> [Texto de leitura]

★ ★ ★ ★ ★ ★ ★

O CAM-CCBC, na Resolução Administrativa 40/2020, determinou que as petições e documentos devem ser apresentados por e-mail e disponibilizados em pasta eletrônica compartilhada, em conformidade com as orientações disponibilizadas pela instituição em seu site.

Alteração do termo inicial de contagem de prazos. Para além do oferecimento de alternativas ao protocolo de vias físicas das manifestações e documentos, 43% das instituições analisadas, dentre elas o CAM-CCBC[4], alteraram o termo inicial de contagem de prazos – que passou do dia seguinte ao recebimento das vias físicas das manifestações, para o dia seguinte ao recebimento das vias eletrônicas.

Suspensão das audiências presenciais e disponibilização de ferramentas para realizá-las remotamente. A atual conjuntura impôs a suspensão das audiências presenciais – o que foi estabelecido por 85% das instituições analisadas.

Apesar disso, 64% das câmaras arbitrais disponibilizaram em suas novas regras mecanismos para permitir a realização de audiências virtuais, entre elas a CAM-CCBC, que passou a viabilizar a realização de audiências remotamente, via Microsoft Teams ou plataforma similar, com o acompanhamento do case manager responsável e de um técnico de TI.

Disponibilização de plataformas digitais para gerenciamento de casos. Apenas 15% das câmaras arbitrais analisadas dispõem de plataformas digitais para a condução eletrônica dos casos. Dessas, 7,5% tem condições de conduzir arbitragens, e 7,5% administram apenas casos de mediação e conciliação. Cabe salientar que 15% das instituições que ainda não possuem plataformas próprias informaram que estão conduzindo processos internos para tanto.

Conclusões. Da análise conjunta das novas regras expedidas pelas câmaras arbitrais, depreende-se que, para mitigar os efeitos da pandemia, as instituições lançaram mão da tecnologia, a fim de adequar as suas atividades para o ambiente virtual, especificamente a condução dos casos.

A troca de manifestações entre as partes passou a ocorrer de forma exclusivamente eletrônica, e o protocolo de vias físicas, suspenso em razão da ausência de funcionamento presencial das instituições, foi dispensado, postergado ou substituído por todas as câmaras arbitrais consideradas, com o fim de evitar atrasos ou mesmo a suspensão dos procedimentos.

★ ★ ★ ★ ★ ★ ★

Entradas de dados armazenados:
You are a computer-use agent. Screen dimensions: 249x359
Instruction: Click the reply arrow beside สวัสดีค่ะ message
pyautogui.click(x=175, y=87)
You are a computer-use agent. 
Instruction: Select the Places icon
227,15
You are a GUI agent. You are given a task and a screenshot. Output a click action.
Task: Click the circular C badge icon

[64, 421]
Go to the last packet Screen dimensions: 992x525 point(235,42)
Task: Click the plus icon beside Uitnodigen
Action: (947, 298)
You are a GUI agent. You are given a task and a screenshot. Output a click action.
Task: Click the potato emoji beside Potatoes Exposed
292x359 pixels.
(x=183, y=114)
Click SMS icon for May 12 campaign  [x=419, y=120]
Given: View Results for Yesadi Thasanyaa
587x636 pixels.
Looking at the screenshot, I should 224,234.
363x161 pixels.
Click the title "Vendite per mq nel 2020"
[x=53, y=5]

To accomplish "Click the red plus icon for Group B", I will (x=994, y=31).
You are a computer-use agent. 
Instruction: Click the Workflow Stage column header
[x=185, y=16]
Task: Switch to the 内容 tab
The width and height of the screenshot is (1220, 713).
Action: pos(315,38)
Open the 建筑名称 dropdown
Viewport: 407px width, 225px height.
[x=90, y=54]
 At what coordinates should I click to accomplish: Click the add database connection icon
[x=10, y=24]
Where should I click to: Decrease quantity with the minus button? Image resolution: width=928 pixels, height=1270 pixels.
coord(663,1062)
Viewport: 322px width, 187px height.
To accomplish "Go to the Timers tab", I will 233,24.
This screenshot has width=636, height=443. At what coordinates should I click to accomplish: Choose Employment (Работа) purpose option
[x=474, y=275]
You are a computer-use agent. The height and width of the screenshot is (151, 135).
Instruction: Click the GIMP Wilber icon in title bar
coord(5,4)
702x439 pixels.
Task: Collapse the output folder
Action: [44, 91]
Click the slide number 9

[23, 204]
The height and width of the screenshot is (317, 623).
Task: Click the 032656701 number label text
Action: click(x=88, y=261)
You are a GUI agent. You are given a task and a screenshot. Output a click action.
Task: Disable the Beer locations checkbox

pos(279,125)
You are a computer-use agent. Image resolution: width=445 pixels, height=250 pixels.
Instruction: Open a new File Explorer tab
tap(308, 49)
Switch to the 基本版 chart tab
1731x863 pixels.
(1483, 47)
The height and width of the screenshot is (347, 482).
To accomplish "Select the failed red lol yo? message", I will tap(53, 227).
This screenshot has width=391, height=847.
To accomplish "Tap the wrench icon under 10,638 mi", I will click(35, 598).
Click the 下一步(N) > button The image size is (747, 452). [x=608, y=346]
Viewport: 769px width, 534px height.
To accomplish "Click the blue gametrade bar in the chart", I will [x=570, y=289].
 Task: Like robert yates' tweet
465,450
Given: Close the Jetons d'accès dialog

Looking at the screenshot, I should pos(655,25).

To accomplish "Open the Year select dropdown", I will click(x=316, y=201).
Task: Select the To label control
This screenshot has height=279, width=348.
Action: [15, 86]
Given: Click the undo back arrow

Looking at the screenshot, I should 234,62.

★ ★ ★ ★ ★ ★ ★

> [Partes do exercício]
A – Responda às perguntas a seguir com base no texto sobre as câmaras arbitrais na pandemia.
(i) Por meio de qual ferramenta o CAM-CCBC passou a viabilizar a realização de audiências remotas?
(ii) Que percentual das instituições analisadas estabeleceu a suspensão das audiências presenciais?
(iii) Que percentual das câmaras arbitrais analisadas dispõe de plataformas digitais para a condução eletrônica dos casos?
B – Escreva a continuação do texto sobre as câmaras arbitrais na pandemia a partir da última frase.

> [Respostas das tarefas]
A –
(i) Via Microsoft Teams ou plataforma similar.
(ii) 85%.
(iii) 15%.

B –
Até o termo inicial de contagem de prazos foi adequado para quando do recebimento da via eletrônica das manifestações – e não mais das vias físicas – também para adequar a condução dos casos às circunstâncias atuais.

As reuniões e audiências presenciais, suspensas em função das regras de distanciamento impostas por autoridades sanitárias passaram a ser realizadas remotamente, com a disponibilização de ferramentas e suporte por parte das instituições.

A utilização de plataformas digitais para processamento completamente virtual dos casos também tem crescido e, pelo menos até a data final de nossa análise, está completamente funcional em duas das instituições analisadas, e em fase de implementação em três outras.

É evidente, portanto, a adequação do mercado de métodos alternativos de solução de controvérsias, sob a liderança das instituições arbitrais, criadoras das regras de administração dos casos, ao funcionamento remoto, de modo a possibilitar o acesso à justiça e segurança jurídica também durante a crise sanitária sem precedentes que acontece atualmente.

[1] Com a edição da Resolução Normativa 40/2020, datada de 02.04.2020, o CAM-CCBC estabeleceu a manutenção da suspensão de suas atividades presenciais nos escritórios de São Paulo e Rio de Janeiro, bem como o atendimento via telefone e e-mail.

[2] Nos termos da Resolução Normativa 40/2020, datada de 02.04.2020, os Requerimentos de Instauração de Arbitragens administradas pelo CAM-CCBC devem ser encaminhadas à instituição via e-mail secgeral@ccbc.org.br.

[3] Nos termos do item 3.3 da Resolução Normativa 39/2020, datada de 16.03.2020.

[4] Nos termos da Resolução Administrativa 40/2020, datada de 04.02.2020, item 3.2, V.